New York’s budget woes are worsening, according to an official report. Chicago-area property owners are in line for a tax payment extension, and New Jersey got a sobering look at how its revenue is suffering. Here’s the latest on shifting state tax guidelines, deadlines, and policy to deal with the coronavirus pandemic. For Tuesday’s coverage click here. Here’s a state-by-state roadmap.
New York faces a three-year budget gap of $25.6 billion as it struggles to meet the fiscal and public health challenges associated with the pandemic, Comptroller Thomas P. DiNapoli said in an analysis released Wednesday.
DiNapoli painted a dire picture of New York’s fiscal condition under the enacted budget for the fiscal year that began April 1, saying it would create a cascade of troubles that will be felt through 2024. The budget assumes no deficit financing and no use of rainy day reserves to avoid a deficit. DiNapoli said the state intended to address problems such as a $7.3 billion drop in tax revenues, with significant cuts to state services, including an $8.2 billion cut in aid to local governments—reductions “that could affect school districts, local governments, nonprofits and other recipients of state funding, with the possibility of additional impacts in later years.”

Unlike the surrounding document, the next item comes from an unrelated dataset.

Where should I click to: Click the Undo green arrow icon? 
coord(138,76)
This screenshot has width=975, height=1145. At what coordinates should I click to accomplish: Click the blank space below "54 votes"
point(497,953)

The state also plans to employ short-term solutions leading to long-term headaches, he said. Such strategies include a delayed payment of $667 million in Social Security taxes and deferral of $700 million in the state’s share of Medicaid payments, pushing such expenses to future years.
The revenue losses, cuts, and deferred payments will have significant recurring impacts on the state, generating out-year budget gaps totaling $25.6 billion through 2024.
DiNapoli said the federal government “must do more” to support the states during the public health crisis. “Aid that flexibly addresses extraordinary needs and extends through the course of the economic devastation from COVID-19 would represent a full and appropriate response,” he wrote. “New Yorkers deserve no less.”
In a separate report relating to New York City’s fiscal condition, he forecast the city’s economy this year would contract by 12.9% and lose a net 350,000 jobs. He noted New York City has cut its revenue forecast by $2.5 billion for the current year and $5.4 billion for fiscal year 2021. The revenue losses and new demands on city services means New York City will have to bridge an $8.7 billion budget gap over two years, he said.
Chicago-Area Property Tax Relief
Homeowners in Chicago and several surrounding suburbs will have two extra months to pay their property taxes because of the health crisis, Cook County Board President Toni Preckwinkle said Wednesday.
Preckwinkle said in a statement that Cook County would waive late fees on property tax payments typically due on Aug. 3, as long as taxpayers made them by Oct. 1. Under state law, late property tax payments are charged 1.5% of the total property taxes owed per month, which is collected by the county treasurer.
Cook County, Illinois’s most-populous county, collects more than $12 billion in property taxes annually on behalf of 2,200 municipalities, school districts, park districts, and libraries. The county board is to take up the property tax relief plan at meeting scheduled for May 21.
Utah Anticipates Revenue Delay
A state budget stress test in Utah assumed the state would shift about $840 million that would have been collected in fiscal year 2020 to 2021 because of the delay in the income tax filing and payment deadline.
Utah, which regularly stress-tests its budget and has done so since 2015 to prepare for economic disruptions, acted in light of the pandemic. The latest test also showed the effect of the pandemic on state revenues is likely to be about $1.2 billion in the first year and $1.6 billion over the course of three years, according to a presentation Wednesday to the state Legislature’s Executive Appropriations Committee.
The purpose of the analysis was to project potential revenue declines and potential cost increases, add them together, and compare them to an inventory of available budget buffers, according to the report by the Office of the Legislative Fiscal Analyst.
New Jersey Revenue Tumbles
New Jersey on Wednesday said that April revenue plummeted 60% from a year ago, as the state’s finances were hammered by the pandemic.
The state lost an unprecedented $3.5 billion of revenue in April, according to Treasury Department data. It was the first full monthly tally since Gov. Phil Murphy (D) closed businesses, workplaces, and government services on March 21.
The news came as Murphy announced that businesses would be allowed to offer curbside pickup starting May 18, and that he was lifting restrictions on nonessential construction work. Still, customers won’t be permitted inside nonessential stores, he said at a news briefing. “They will have to continue placing orders in advance,” Murphy said.